ASSIGNED TASK — In the records below, find each line holding the word "Navicat连接Oracle数据库" and copy it.

RECORD EXTRACTS —
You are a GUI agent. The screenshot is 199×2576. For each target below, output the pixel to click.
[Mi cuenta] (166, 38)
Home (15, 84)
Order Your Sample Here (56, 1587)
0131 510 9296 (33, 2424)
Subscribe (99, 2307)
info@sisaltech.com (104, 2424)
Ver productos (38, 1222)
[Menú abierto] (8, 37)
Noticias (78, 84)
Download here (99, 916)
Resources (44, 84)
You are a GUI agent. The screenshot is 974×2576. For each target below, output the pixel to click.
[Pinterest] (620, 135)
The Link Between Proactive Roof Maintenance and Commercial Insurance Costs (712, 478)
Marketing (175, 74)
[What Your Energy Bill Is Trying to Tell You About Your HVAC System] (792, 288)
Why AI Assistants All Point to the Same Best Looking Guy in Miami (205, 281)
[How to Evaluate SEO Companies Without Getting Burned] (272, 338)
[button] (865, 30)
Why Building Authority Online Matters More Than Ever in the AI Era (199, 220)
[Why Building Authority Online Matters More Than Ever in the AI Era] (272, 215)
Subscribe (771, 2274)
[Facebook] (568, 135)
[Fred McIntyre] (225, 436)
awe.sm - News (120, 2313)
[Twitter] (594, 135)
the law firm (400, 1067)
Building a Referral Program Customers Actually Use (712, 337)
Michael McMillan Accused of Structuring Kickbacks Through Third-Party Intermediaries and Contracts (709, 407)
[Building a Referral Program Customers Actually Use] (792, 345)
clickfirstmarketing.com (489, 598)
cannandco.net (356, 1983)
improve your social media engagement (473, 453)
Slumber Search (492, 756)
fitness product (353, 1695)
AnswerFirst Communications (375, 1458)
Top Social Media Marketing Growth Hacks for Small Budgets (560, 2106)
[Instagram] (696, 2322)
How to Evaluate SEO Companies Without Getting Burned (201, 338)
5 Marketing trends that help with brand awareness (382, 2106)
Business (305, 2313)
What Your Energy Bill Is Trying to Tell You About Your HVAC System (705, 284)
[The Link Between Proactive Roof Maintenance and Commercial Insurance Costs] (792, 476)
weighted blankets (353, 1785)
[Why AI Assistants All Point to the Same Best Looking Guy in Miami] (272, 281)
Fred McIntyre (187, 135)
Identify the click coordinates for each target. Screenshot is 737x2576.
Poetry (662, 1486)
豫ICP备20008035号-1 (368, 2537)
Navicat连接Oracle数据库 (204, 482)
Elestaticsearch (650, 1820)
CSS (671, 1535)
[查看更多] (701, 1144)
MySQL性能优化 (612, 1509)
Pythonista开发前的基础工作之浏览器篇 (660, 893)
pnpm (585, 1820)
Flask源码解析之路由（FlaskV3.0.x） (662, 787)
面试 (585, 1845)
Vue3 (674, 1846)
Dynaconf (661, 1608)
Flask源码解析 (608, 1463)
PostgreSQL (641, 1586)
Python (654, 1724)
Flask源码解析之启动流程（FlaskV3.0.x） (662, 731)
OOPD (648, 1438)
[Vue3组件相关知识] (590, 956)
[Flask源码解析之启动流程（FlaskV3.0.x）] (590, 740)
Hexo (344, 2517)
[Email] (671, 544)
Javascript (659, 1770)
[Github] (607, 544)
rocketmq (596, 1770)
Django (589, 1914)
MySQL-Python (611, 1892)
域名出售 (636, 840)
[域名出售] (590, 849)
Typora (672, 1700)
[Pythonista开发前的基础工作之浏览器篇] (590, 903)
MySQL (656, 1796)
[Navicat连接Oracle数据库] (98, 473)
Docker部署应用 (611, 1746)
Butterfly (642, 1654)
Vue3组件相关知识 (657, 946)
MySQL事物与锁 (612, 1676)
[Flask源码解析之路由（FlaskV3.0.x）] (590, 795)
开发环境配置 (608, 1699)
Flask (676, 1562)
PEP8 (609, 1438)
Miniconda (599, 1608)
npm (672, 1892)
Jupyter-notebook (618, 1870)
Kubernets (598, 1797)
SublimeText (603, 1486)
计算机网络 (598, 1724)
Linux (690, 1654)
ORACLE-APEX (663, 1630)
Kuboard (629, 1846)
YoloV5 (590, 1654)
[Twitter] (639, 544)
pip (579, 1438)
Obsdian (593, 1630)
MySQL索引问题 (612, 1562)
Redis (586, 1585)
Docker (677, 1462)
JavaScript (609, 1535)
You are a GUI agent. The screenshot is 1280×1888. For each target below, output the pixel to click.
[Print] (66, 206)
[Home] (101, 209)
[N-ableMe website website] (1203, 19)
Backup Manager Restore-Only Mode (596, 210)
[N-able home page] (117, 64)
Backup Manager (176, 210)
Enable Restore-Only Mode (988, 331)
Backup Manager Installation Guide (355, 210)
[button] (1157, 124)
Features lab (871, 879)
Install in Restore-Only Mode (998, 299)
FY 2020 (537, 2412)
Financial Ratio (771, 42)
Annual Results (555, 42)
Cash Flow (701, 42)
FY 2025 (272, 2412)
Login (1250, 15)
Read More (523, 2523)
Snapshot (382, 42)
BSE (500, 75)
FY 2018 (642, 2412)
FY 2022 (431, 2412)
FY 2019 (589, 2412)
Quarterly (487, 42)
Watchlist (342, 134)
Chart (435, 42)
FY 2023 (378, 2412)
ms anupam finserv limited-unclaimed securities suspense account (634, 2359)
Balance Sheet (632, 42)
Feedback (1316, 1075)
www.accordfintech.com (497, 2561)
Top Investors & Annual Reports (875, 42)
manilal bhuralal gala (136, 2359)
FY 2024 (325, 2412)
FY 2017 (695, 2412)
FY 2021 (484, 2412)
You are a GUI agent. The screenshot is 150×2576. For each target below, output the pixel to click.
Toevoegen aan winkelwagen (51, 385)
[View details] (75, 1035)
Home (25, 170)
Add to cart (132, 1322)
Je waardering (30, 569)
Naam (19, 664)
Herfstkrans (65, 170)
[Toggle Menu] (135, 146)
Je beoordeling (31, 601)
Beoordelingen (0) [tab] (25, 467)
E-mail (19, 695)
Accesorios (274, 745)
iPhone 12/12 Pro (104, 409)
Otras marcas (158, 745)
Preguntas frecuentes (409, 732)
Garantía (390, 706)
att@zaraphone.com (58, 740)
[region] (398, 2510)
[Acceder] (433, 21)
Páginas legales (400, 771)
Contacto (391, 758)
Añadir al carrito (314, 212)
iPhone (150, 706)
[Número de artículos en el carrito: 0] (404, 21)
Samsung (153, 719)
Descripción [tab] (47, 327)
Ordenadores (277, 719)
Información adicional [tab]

RESULT FOR THIS EXERCISE —
Navicat连接Oracle数据库 (204, 482)
[Navicat连接Oracle数据库] (98, 473)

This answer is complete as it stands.